真正值得人尊重与仰望的,该是郑副官这般的人,扛得住事,兜得住事,也敢于承担,在她众多优点那里,一身大力不过就是一件不值一提的小事。
所以拿他跟郑副官相比,他简直连个屁都不是,他要跟郑副官好好的学一学如何为将、为人。
等郑曲尺到时,只见深坑内的水已经将他们的小腿淹至一半了。
郑曲尺亦感意外,看来她估算错了一件事情了,假如这雨势不停,不必她放水来吓唬他们,这积存下来的雨水都能叫他们泡个“凉水澡”。
“所以,你们已经考虑好了吗?”
郑曲尺毕竟是女子,声音生来便偏甜脆细软,不似男子粗犷嗓门,是以在这大雨瓢泼中,不想扯着喉咙大吼大喊,便将传话一事交代给了其它人。
坑内有两批队伍,一半是宏胜军,一半是南陈军,论起私人恩怨,郑曲尺杀了沈堂中,宏胜军自然对她意见更大,是以回话的是南陈军的斧兵统领:“郑副官,你不如先说说,你想让我们为你做什么?”
这倒是一个聪明人。
态度不卑不亢,言语中却又有自己的底线。
“加入邺营,成为我们的战力一部分。
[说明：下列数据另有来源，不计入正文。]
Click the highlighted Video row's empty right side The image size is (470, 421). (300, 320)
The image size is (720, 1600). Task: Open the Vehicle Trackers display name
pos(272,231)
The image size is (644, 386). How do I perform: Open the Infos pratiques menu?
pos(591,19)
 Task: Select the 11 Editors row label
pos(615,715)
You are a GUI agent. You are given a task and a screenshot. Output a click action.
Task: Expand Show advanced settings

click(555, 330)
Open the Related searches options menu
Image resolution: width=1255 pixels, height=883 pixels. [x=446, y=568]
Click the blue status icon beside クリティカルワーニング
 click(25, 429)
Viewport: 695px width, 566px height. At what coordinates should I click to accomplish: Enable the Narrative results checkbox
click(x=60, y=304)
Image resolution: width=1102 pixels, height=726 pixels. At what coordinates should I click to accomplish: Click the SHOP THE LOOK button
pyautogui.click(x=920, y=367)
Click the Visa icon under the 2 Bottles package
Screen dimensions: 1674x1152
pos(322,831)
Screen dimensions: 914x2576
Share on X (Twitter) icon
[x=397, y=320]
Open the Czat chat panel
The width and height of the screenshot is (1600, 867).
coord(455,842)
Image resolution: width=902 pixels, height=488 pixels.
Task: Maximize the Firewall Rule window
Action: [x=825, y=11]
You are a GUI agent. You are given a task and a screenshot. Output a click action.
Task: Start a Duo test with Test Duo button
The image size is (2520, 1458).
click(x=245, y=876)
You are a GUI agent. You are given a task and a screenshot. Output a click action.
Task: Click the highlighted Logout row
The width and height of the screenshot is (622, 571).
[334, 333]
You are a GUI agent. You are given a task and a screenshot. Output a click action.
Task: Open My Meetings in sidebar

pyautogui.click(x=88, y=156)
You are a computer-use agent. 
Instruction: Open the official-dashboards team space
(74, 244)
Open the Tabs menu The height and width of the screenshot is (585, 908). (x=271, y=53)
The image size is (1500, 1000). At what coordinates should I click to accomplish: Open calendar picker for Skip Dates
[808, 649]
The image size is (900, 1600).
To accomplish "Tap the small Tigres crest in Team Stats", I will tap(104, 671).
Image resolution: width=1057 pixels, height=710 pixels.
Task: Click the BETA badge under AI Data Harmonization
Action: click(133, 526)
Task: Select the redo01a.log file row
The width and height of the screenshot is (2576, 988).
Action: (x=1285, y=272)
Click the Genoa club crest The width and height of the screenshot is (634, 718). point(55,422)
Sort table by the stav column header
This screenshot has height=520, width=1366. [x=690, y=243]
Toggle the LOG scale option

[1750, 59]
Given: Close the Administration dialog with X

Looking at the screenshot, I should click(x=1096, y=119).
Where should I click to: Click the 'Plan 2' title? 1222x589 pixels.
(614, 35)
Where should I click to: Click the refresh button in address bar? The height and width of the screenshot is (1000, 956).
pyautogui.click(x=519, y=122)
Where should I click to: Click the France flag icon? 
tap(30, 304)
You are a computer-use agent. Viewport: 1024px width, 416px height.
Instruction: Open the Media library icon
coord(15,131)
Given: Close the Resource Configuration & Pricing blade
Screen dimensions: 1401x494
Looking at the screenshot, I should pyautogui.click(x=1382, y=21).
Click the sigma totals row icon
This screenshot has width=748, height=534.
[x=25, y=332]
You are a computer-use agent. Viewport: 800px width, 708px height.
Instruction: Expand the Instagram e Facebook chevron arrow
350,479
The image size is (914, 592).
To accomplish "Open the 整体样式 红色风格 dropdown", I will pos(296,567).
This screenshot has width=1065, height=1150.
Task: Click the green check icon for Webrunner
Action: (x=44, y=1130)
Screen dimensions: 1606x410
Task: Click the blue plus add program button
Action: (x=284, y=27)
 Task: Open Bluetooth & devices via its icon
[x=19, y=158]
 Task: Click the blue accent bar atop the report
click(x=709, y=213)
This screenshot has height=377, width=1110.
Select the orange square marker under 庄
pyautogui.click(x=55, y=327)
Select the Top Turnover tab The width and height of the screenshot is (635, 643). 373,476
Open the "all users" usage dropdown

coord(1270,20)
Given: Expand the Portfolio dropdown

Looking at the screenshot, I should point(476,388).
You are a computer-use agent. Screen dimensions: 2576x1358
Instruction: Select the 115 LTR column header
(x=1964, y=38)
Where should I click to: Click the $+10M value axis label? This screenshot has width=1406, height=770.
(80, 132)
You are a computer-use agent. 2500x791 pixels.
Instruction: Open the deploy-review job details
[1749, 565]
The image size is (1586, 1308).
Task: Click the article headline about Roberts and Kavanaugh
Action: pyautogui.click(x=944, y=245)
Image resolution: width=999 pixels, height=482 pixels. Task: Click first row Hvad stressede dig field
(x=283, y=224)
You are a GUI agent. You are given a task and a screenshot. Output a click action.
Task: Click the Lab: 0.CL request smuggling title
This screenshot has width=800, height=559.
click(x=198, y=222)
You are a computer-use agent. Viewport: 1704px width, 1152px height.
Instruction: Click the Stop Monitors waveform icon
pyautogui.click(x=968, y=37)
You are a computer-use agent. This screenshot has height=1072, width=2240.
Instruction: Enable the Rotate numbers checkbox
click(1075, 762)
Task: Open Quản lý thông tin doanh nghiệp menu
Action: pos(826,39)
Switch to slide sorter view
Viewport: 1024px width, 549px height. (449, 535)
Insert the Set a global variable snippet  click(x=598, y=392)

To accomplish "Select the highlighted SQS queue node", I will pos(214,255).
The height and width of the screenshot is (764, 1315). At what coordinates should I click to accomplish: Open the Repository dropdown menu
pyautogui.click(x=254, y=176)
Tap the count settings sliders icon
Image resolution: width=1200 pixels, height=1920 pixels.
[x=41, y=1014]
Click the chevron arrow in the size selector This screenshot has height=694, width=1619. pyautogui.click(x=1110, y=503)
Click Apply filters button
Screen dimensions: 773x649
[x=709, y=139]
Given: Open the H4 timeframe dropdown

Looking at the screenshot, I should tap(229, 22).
”郑曲尺道。
被俘虏的一众闻言,先是诧异她的话,随后却迟疑道:“你让我们加入邺营,这岂不是叫我们背叛自己的国家?”
郑曲尺却反问:“这怎么叫背叛呢?这是巨鹿国与邺国的战事,我只让你们私下助我击退巨鹿军,又非叫你们调转头对付你们的国家,严格算起来,巨鹿国也算你们的敌人吧?”
他们被她的一番言论给带偏了,一时竟也找不着言论来反驳,毕竟郑曲尺的话也没错,六国试兵中,彼此都是敌人,只是一开始他们先将矛头对准了最为弱势的邺国罢了。
一部分脑子狡诈且灵活之人,为了保命还真的愿意暂降于邺国,等上去了之后再谋后事。
“愿意助我者,我会让人将你们拉上来,现在你们自己决定吧。只是你们人数太多了,我会轮次放人上来,第一批,便先出来五百个人吧。”
郑曲尺让人拉了五百人上来,这些人手中没有兵器,身上亦没有防具,且被邺军围了起来,根本便不敢做出什么反抗的行为。
然而郑曲尺亦没有专程派人看守着,反倒等他们上来之后,给他们发放了干爽的衣物与食水,并允他们可以在一定范围内自由活动。
这五百人得郑曲尺如此优待,却不觉放松,反而心中始终惴惴不安,不明白这郑曲尺为何这般信任他们,难道她便不担心他们临阵倒戈吗?
然而这个疑惑,却很快便有了答案。
在他们看到了邺营之中,邺军一个个都换上了曾经属于他们的衣物盔甲时,眼珠子都快瞪掉了出来,乍一眼看过去,这都不像邺营了,反倒像是宏胜国与南陈国组合在一起的营地了。
他们低下头,再看看自己这刚换的一身邺军打扮,内心仿佛有一万头草泥马飞奔而过。